Banjarnegara, serayunews.com
Rakor ini untuk memantapkan program Gerakan Sayang Ibu dan Bayi (GSIB). Harapannya, mampu meningkatkan kualitas hidup perempuan, dan menekan angka Kematian Ibu dan Bayi (KIB) di Kabupaten Banjarnegara.
Sekretaris Dinas Sosial Pemberdayaan Perempuan dan Perlindungan Anak (Dinsos PPPA) Drs Sila Satriana mengatakan, GSIB merupakan satu gerakan untuk memantapakan komitmen dan dukungan dari Kepala Daerah. Selain itu mendukung sektor terkait di lingkungan Pemda, masyarakat dan swasta. Tujuan dukungan itu adalah penurunan angka kematian ibu dan angka kematian bayi, memantapkan kesadaran dan kepedulian masyarakat.
“Hal ini penting untuk membangun mekanisme rujukan sesuai dengan kondisi daerah sehingga ibu dan bayi tidak terlambat ditolong oleh petugas kesehatan, dan untuk menguatkan kelembagaan GSIB meningkatkan jumlah dan kualitas kecamatan sayang ibu dan bayi,” katanya.

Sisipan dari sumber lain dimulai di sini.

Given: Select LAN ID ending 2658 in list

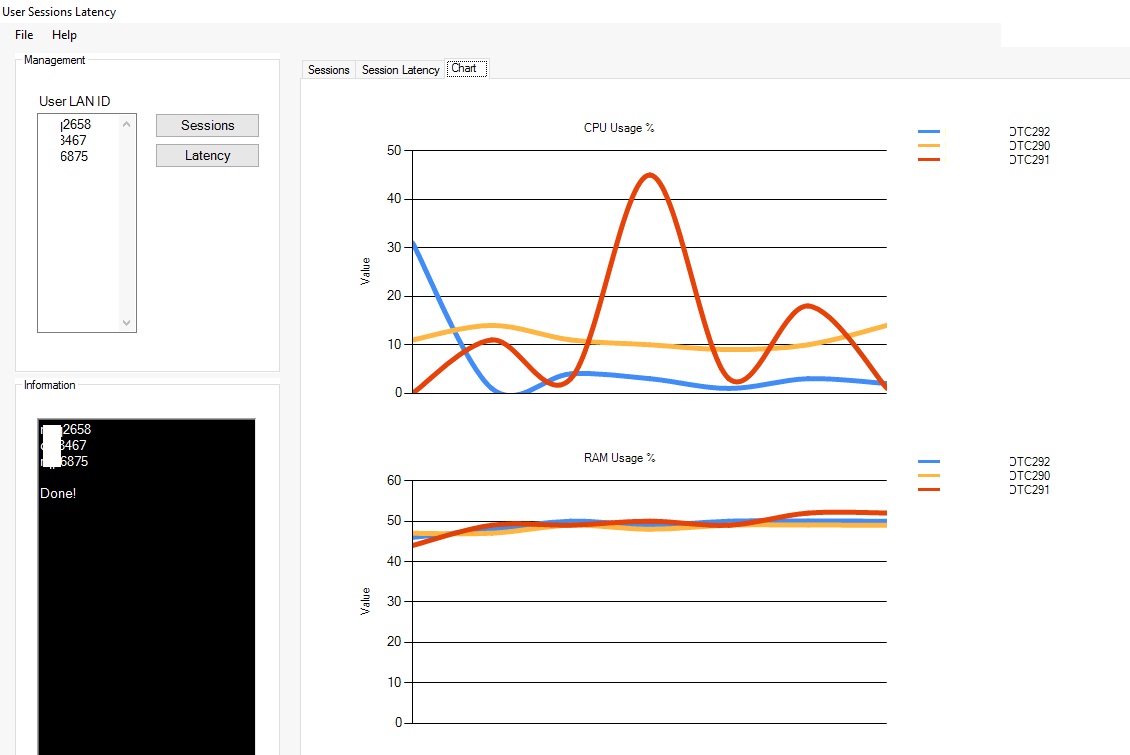Looking at the screenshot, I should (76, 125).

Dia menambahkan, Rakor GSIB juga bertujuan untuk meningkatkan peran GSIB dan mengevaluasi pelaksanaan program GSIB dalam upaya penurunan angka kematian ibu (AKI) dan angka kematian bayi (AKB) di Banjarnegara.

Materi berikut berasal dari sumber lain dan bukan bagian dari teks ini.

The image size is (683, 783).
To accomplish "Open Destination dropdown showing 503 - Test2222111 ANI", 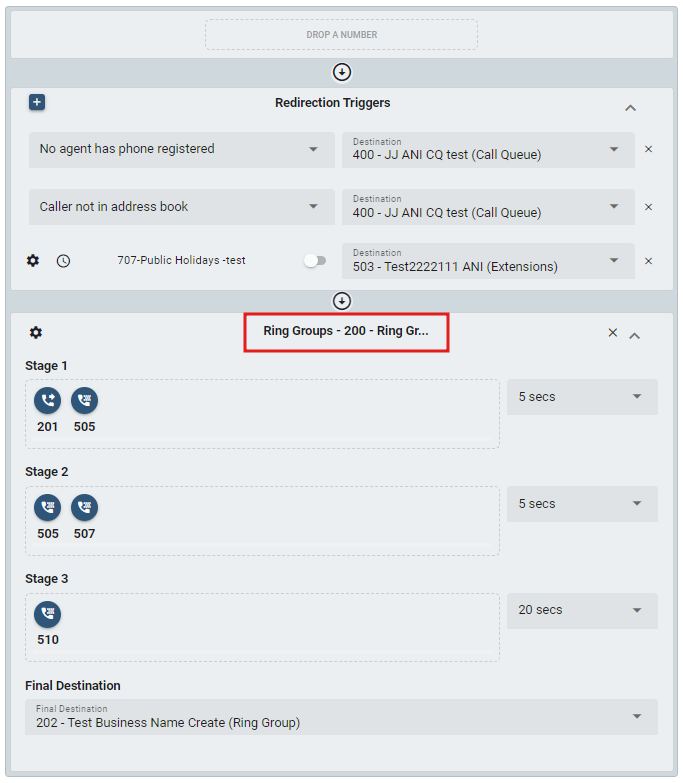I will coord(488,261).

“Angka kematian ibu di Kabupaten Banjarnegara tahun 2019 sebanyak 22 orang, tahun 2020 sebanyak 19 orang. Pada tahun 2021 sebanyak 41 orang dan tahun 2022 sebanyak 5 orang. Sedangkan Angka Kematian bayi tahun 2019 sebanyak 191 orang, tahun 2020 sebanyak 179 orang. Pada tahun 2021 sebanyak 183 orang, dan tahun 2022 ini sudah 78 anak,” katanya.
Sementara itu, Ketua TP PKK Kabupaten Banjarnegara, Lucia Tri Harso berharap, kegiatan Rakor GSIB kali ini dapat menjadi momentum, untuk menyusun rencana kerja yang strategis dan terpadu oleh seluruh anggota kelompok kerja tetap (Pokjatap) GSIB di Kabupaten Banjarnegara.
“Sehingga target tahun 2022 untuk menekan angka kematian ibu dan bayi dapat tercapai,” ujar Ibu Lucia Tri Harso.
Menurutnya, rendahnya kesehatan perempuan di Banjarnegara terindikasi dengan tingginya angka kematian ibu (AKI) karena kehamilan, melahirkan, dan nifas.
Penyebab utama tingginya angka kematian ibu dan Bayi di Banjarnegara, secara umum adalah kualitas hidup perempuan yang masih rendah.
“Rendahnya kualitas hidup perempuan Banjarnegara karena beberapa faktor, yakni pendidikan, kesehatan, maupun ekonomi. Selain itu, faktor budaya yang kurang mendukung kualitas hidup perempuan. Sehingga masih terjadi kesenjangan kesetaraan dan keadilan gender. Saya berharap bersama-sama tidak lelah untuk menyampaikannya kepada masyarakat, terutama kepada ibu-ibu untuk selalu memantau di sekitarnya. Misalnya, seperti calon-calon ibu atau pengantin agar mereka mempersiapkan diri menjadi seorang ibu,” katanya.